# How do I test whether means are equal when I have summary stats for 2 samples from one population and for 1 sample from a second? [duplicate]

I think this is a "meta-analysis" situation.

I've got 3 samples (from 3 studies); I've assumed that two are from population A (treatment A) and one is from population B (treatment B). I have the sample means, standard errors & sample sizes for each sample (and that's all). I want to test if the pop A mean equals the pop B mean.

I did t-tests for samples A1 vs B1 and A2 vs B1 and got p-values of like 0.6 and 0.3 respectively. What can I say about A vs B overall? How do I get an overall p-value for the null hypothesis $\mu_A = \mu_B$?

I can compute the sample mean of A1 union A2, by taking the weighted average of the two means. It would be nice if I just had the sample variance of A1 union A2, but I don't (I'd guess it's about equal to the sum of the A1 variance and A2 variance..).

[sorry I'm sure there's a bunch of answers to this on here and elsewhere, but I'm unable to identify/understand them]

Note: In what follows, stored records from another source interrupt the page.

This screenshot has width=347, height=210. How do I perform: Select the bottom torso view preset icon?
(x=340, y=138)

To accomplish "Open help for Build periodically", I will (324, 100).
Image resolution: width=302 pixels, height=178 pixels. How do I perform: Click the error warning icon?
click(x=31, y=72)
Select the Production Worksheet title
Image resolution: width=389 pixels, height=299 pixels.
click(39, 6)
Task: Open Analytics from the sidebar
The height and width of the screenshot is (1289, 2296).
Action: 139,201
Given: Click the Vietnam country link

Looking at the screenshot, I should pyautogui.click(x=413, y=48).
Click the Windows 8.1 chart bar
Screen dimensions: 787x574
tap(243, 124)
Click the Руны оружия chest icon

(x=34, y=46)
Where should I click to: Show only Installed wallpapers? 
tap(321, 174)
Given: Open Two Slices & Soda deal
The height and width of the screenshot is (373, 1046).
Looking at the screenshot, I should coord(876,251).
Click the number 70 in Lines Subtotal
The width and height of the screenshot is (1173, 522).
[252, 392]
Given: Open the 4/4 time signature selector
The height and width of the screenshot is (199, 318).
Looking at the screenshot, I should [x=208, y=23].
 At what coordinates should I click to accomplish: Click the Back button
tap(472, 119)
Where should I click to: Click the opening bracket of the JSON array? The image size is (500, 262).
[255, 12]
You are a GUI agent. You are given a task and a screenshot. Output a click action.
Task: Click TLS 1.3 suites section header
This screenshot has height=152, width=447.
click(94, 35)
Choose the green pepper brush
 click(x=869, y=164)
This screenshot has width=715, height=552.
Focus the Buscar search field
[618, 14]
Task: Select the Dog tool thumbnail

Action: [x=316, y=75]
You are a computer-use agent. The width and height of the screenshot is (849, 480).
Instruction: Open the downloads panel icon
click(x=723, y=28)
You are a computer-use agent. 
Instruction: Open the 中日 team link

• Formulas for the sample variance of $A_1 \cup A_2$ are given at stats.stackexchange.com/questions/43159. Does that solve your problem?
– whuber
Jun 22 '16 at 21:48
• Oh wow yes, you can just calculate the sample variance huh, thank you!
– xmq
Jun 22 '16 at 21:56
• Note that the linked thread seems to have the n-denominator version of variance. You'll presumably want the n-1 denominator version (which can be computed from it of course). If you can't see your way to it, the usual n-1-denominator version of combined variance is here (scroll down to the unequal-sample-size version which is lower down in the answer). You also need the combined mean (which is immediately under the variance formula). Jun 22 '16 at 22:57
• yes thank you! nice to have the full formula. i just plugged in $\sigma^2 = \frac{n-1}{n}s^2$ into the formula given in the duplicate question. So with mean/(n-1)-variance/sample sizes of $\mu_1, s_1^2, n_1$ and $\mu_2, s_2^2, n_2$, we can find the union variance $s_{12}^2$ from $$(n_1 + n_2 -1)s_{12}^2 + (n_1+n_2)\mu_{12}^2 = (n_1-1) s_1^2 + n_1 \mu_1^2 + (n_2-1) s_2^2 + n_2\mu_2^2$$, where the union mean is just sample-size-weighted average: $\mu_{12} = \frac{n_1\mu_1 + n_2\mu_2}{n_1+n_2}$.
– xmq
Jun 23 '16 at 9:41